- TEXT FOR ANALYSIS

= = = =

Academic Ends Policies – Science
[Draft 2 20000713]


[Notes to the Board: (1) Following the Board’s direction, and in accordance with the prior suggestions and support of the staff, an academic ends policy for science was drafted that follows very closely the one prepared for math. That draft exists in final form, and can be provided to the Board should it wish to see it.

(2) However, the staff now believes that, just as our initial writing ends policy raised issues not present with the ends policy for reading, so does the science ends policy raise issues more complex than those involved in math. Given those concerns, the draft is not even attached to this memo.

(3) Presumably the Board will want to pursue these issues in discussions with staff at the same time it first addresses the math ends policy. So only a couple of illustrations of the problems will be noted here:

(a) The standard agreed to was: “Students will, over time, construct, independently, increasingly complex scientific knowledge.” Apparently the tools for assessing the achievement of this standard are less readily available, and agreed upon, than those for math.

(b) There is, furthermore, little that can be called “science” as such, especially in the secondary school curriculum. There are, rather, such courses as biology, chemistry and physics.

(4) Thus, the Board is confronted with the following options:
 
(a) It can request, discuss, and begin the process of revising the science ends policy draft that has been prepared – knowing that substantial changes ultimately will be required in all likelihood. This involves the ratchet principle: start with something; it’s better than nothing, even though you know improvements are needed and will come. This option would, at least, put a draft on the table and move the process forward without committing either the Board or staff to its content. It would also avoid -- or provide an incentive for reducing -- the slippage that may otherwise extend adoption of a science ends policy into next spring.

= = = =

- RECORDS SHOWN
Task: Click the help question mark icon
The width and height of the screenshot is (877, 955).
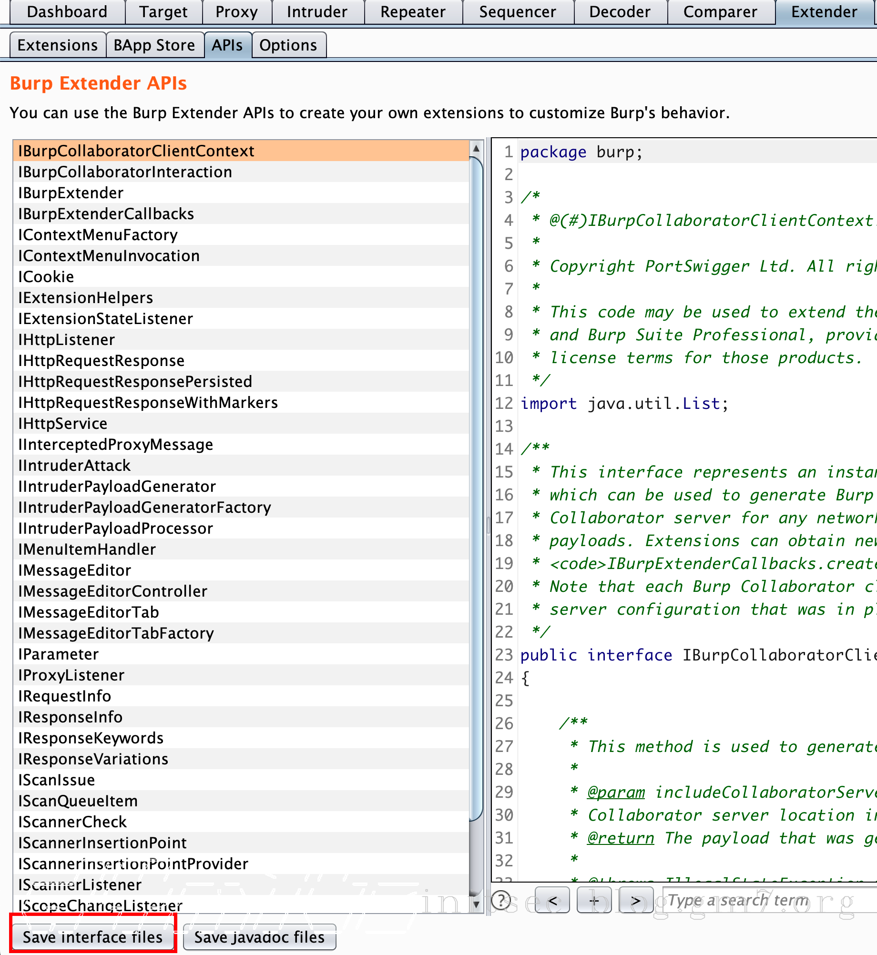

= = = =

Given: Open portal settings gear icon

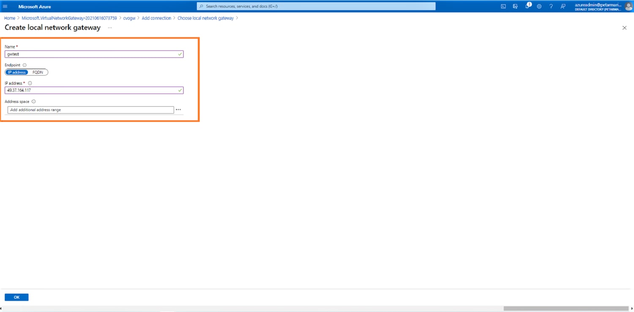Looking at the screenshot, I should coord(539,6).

= = = =

- CHECK YOUR UNDERSTANDING
a: In the science ends policy memo, which courses does the secondary school curriculum offer instead of "science" as such?
b: Retype the passage of the science ends policy memo starting with "(a) The standard" and going on through "those for math.".
c: Extend the science ends policy memo past its final sentence.
The listing has no connection to the science ends policy memo.

- OUTPUTS BY TASK
a: Biology, chemistry and physics.

b:
(a) The standard agreed to was: “Students will, over time, construct, independently, increasingly complex scientific knowledge.” Apparently the tools for assessing the achievement of this standard are less readily available, and agreed upon, than those for math.

c:
(b) The State requires that the District do something, ultimately, about “science” in its Comprehensive School Improvement Plan (CSIP). Science is a lesser priority, but it’s there. Our staff is apparently scheduled to review its approach to assessment of students’ “science” sometime in late summer or early fall anyway. CSIP requirements need not drive the Board’s action. We hope for consistency between the District’s CSIP and the Board’s “ends.” But they certainly need not be identical, and the Board would expect the CSIP to address far more detail than the Board. But knowing this presents a couple of other options:

(1) The Board could opt to postpone even initial consideration of science ends until the staff has completed its review, whenever that may be.

(2) The Board could set its own timeline mileposts for the creation of a science ends policy as an incentive to speeding the staff review process.

(c) It can discuss the matter and conclude that, given the nature and extent of the problems associated with “science,” it will simply abandon any effort to make “science” (or the subjects which, together, are thought of as science) the subject of any ends policy at all.

(d) It may reach a similar conclusion on the grounds that (1) “less is more,” or (2) “reading, ‘riting and ‘rithmetic” were good enough for our grandparents and they’re good enough for us, or (3) they are, in fact, the Board’s top priority anyway, or (4) we want to take a year to see what the District can do with them before considering ends policies for additional academic subjects.